In the second phase, these various selected reduced sets of covariates were evaluated and a final list of covariates was determined using a cross-validation process that took into account the more complex model features, including the random effect estimations. This final list of covariates, which was used in modeling all eight outcomes (i.e., literacy/numeracy proportion/average models), consisted of the following seven county-level covariates:

  • Proportion of population age 25 and over with less than high school education
  • Proportion of population age 25 and over with more than high school education
  • Proportion of population below 100 percent of the poverty line
  • Proportion of Black or African American population
  • Proportion of Hispanic population
  • Proportion of civilian noninstitutionalized population with no health insurance coverage
  • Proportion of population age 16 and over with ser- vice occupations

The source for these seven covariates was the Census Bureau’s American Community Survey 2013-2017 data.

“The precision of the indirect estimates depends heavily on the ability of the covariates in the model to predict the outcomes.”

  1. Evaluating the model. Once the model’s seven covariates were selected, the model was subjected to rigorous diagnostic checks before predictions were made for all 3,142 counties. A variety of methods was used to evaluate the fit of the HB models to the county SRE estimates. These included various methods of internal model validation as well as external model validation.
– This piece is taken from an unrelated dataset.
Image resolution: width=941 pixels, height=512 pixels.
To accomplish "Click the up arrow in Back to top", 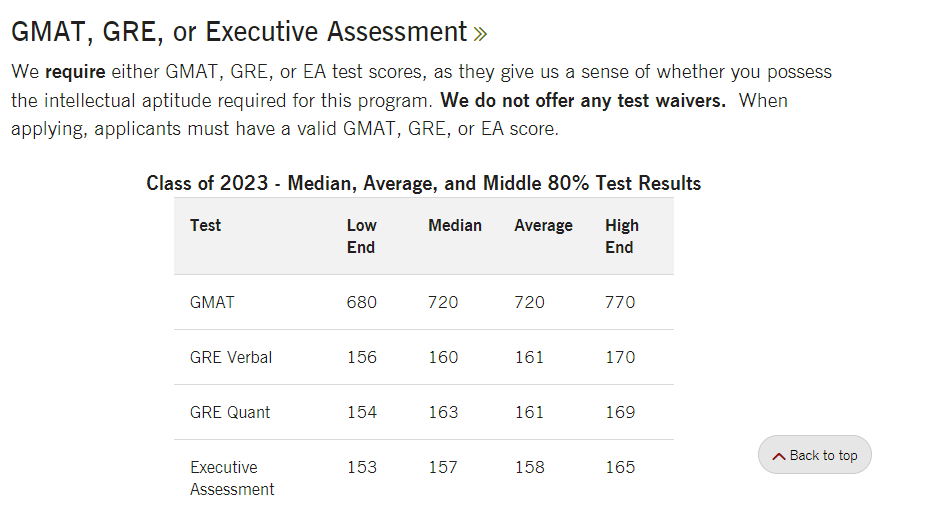I will point(778,456).
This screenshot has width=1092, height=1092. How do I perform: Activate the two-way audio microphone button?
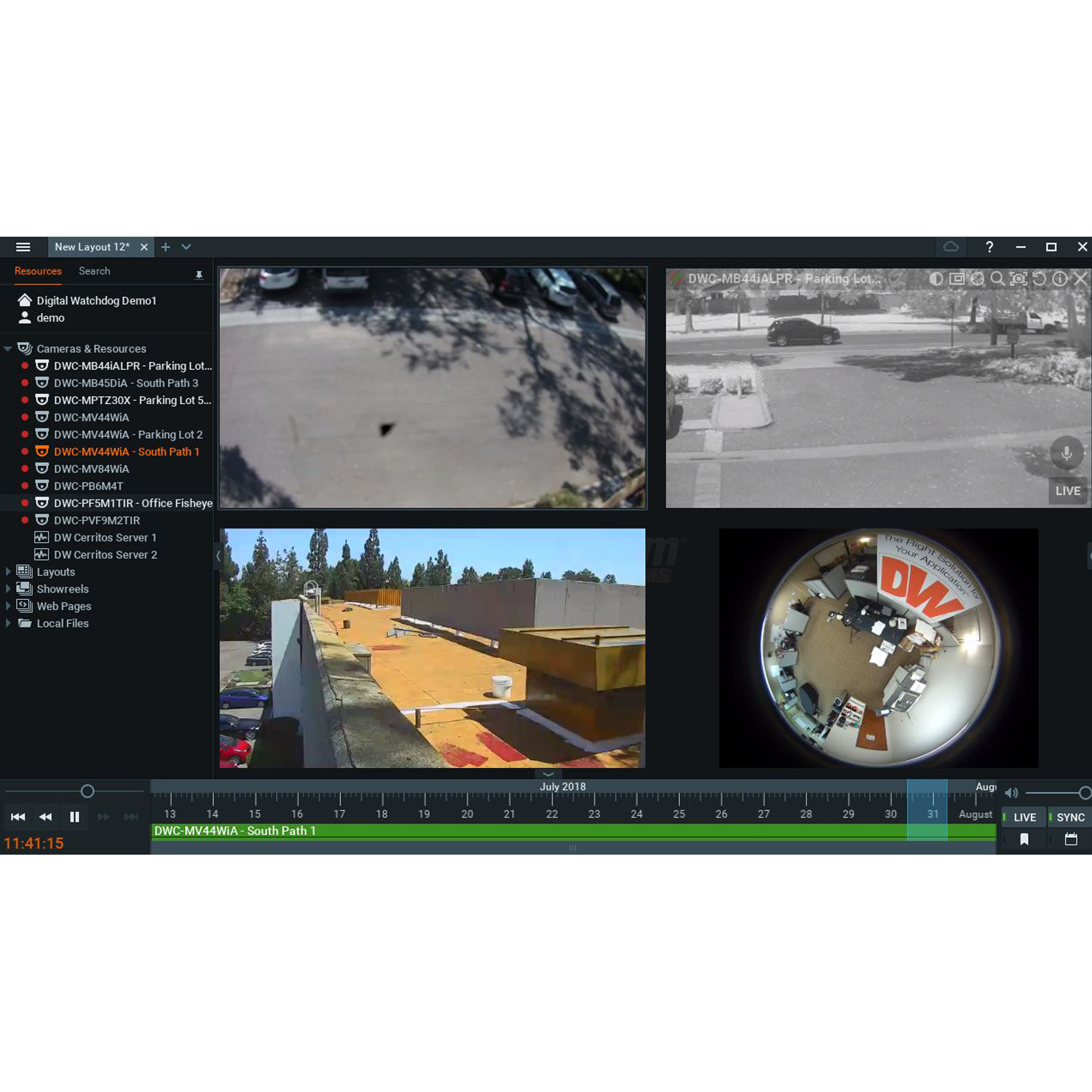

The methods of internal model validation included convergence and mixing diagnostics, collinearity tests, residual analysis, posterior predictive checks, model sensitivity checks, examining changes in the specification of the prior distribution for the variance-covariance matrices (including changes in initial values and in hyperparameters values), examining changes in the model specification (including univariate versus bivariate models for literacy proportions, tuning parameters in the Hamiltonian Monte Carlo and no-U-turn samplers algorithms [Hoffman and Gelman, 2011], and relaxed normality assumptions in the bivariate HB models for literacy proportions). The methods of external model validation included examining model validation graphs, histograms of differences, shrink- age plots, interval coverage plots, bubble plots of survey regression estimates and indirect estimates, and smoothed and small area model variances, as well as comparing aggregates of model predictions and direct estimates.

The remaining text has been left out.